» **Work request**
Please restate each entry word for word.
╭─ Dataset records
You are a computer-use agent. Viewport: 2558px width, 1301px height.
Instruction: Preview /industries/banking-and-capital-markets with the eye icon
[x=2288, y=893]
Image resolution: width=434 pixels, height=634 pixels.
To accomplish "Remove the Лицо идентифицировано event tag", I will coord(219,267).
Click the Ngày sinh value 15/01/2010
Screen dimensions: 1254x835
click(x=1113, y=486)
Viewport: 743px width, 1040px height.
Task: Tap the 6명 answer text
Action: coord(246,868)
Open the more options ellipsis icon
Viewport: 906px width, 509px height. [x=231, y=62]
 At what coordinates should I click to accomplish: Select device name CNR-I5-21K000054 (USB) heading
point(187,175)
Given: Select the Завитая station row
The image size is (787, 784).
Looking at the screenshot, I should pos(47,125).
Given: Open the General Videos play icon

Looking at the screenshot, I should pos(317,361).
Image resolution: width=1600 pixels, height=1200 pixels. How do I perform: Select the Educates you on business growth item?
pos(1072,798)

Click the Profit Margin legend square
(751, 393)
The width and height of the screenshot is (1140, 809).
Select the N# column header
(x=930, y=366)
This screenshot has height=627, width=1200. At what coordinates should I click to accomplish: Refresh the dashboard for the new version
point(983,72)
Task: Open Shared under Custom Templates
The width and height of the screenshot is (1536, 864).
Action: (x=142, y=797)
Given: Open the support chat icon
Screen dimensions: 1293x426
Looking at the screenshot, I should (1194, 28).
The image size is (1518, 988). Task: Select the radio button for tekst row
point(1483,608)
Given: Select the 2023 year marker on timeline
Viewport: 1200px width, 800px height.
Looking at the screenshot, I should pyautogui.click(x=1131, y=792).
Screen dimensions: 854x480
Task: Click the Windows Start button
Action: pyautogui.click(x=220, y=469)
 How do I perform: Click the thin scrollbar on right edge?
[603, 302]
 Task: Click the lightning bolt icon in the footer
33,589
╰─
» **Task output**
You are a computer-use agent. Viewport: 2558px width, 1301px height.
Instruction: Preview /industries/banking-and-capital-markets with the eye icon
[x=2288, y=893]
Image resolution: width=434 pixels, height=634 pixels.
To accomplish "Remove the Лицо идентифицировано event tag", I will coord(219,267).
Click the Ngày sinh value 15/01/2010
Screen dimensions: 1254x835
click(x=1113, y=486)
Viewport: 743px width, 1040px height.
Task: Tap the 6명 answer text
Action: coord(246,868)
Open the more options ellipsis icon
Viewport: 906px width, 509px height. [x=231, y=62]
 At what coordinates should I click to accomplish: Select device name CNR-I5-21K000054 (USB) heading
point(187,175)
Given: Select the Завитая station row
The image size is (787, 784).
Looking at the screenshot, I should pos(47,125).
Given: Open the General Videos play icon

Looking at the screenshot, I should pos(317,361).
Image resolution: width=1600 pixels, height=1200 pixels. How do I perform: Select the Educates you on business growth item?
pos(1072,798)

Click the Profit Margin legend square
(751, 393)
The width and height of the screenshot is (1140, 809).
Select the N# column header
(x=930, y=366)
This screenshot has height=627, width=1200. At what coordinates should I click to accomplish: Refresh the dashboard for the new version
point(983,72)
Task: Open Shared under Custom Templates
The width and height of the screenshot is (1536, 864).
Action: (x=142, y=797)
Given: Open the support chat icon
Screen dimensions: 1293x426
Looking at the screenshot, I should (1194, 28).
The image size is (1518, 988). Task: Select the radio button for tekst row
point(1483,608)
Given: Select the 2023 year marker on timeline
Viewport: 1200px width, 800px height.
Looking at the screenshot, I should pyautogui.click(x=1131, y=792).
Screen dimensions: 854x480
Task: Click the Windows Start button
Action: pyautogui.click(x=220, y=469)
 How do I perform: Click the thin scrollbar on right edge?
[603, 302]
 Task: Click the lightning bolt icon in the footer
33,589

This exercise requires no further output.